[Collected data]
###

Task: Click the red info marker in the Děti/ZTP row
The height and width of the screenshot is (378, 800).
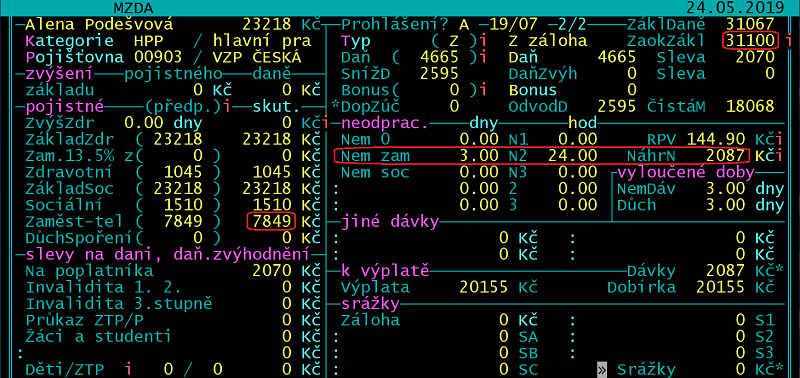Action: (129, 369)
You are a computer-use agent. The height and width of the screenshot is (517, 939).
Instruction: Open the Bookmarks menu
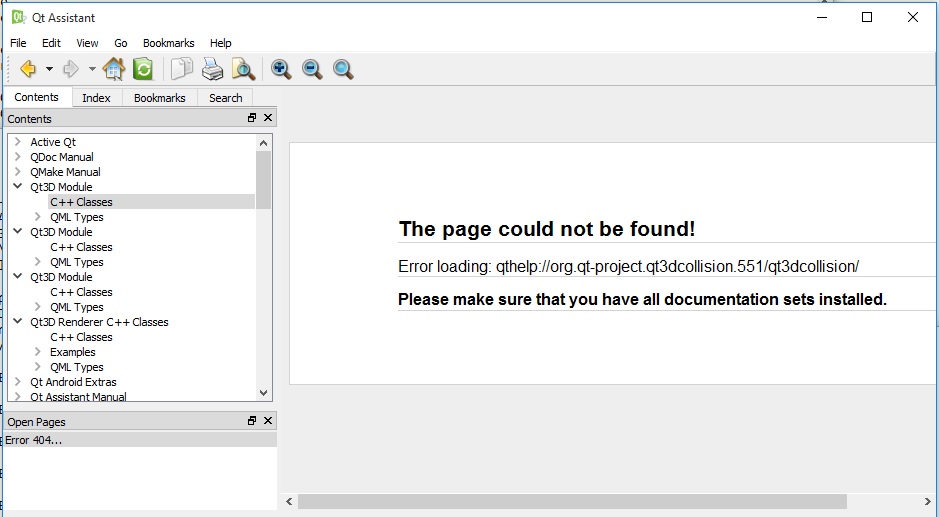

###

[Exercise directions] Every line above is to be duplicated exactly; no picture should be carried over.

[Reply to the exercise]
Task: Click the red info marker in the Děti/ZTP row
The height and width of the screenshot is (378, 800).
Action: (129, 369)
You are a computer-use agent. The height and width of the screenshot is (517, 939).
Instruction: Open the Bookmarks menu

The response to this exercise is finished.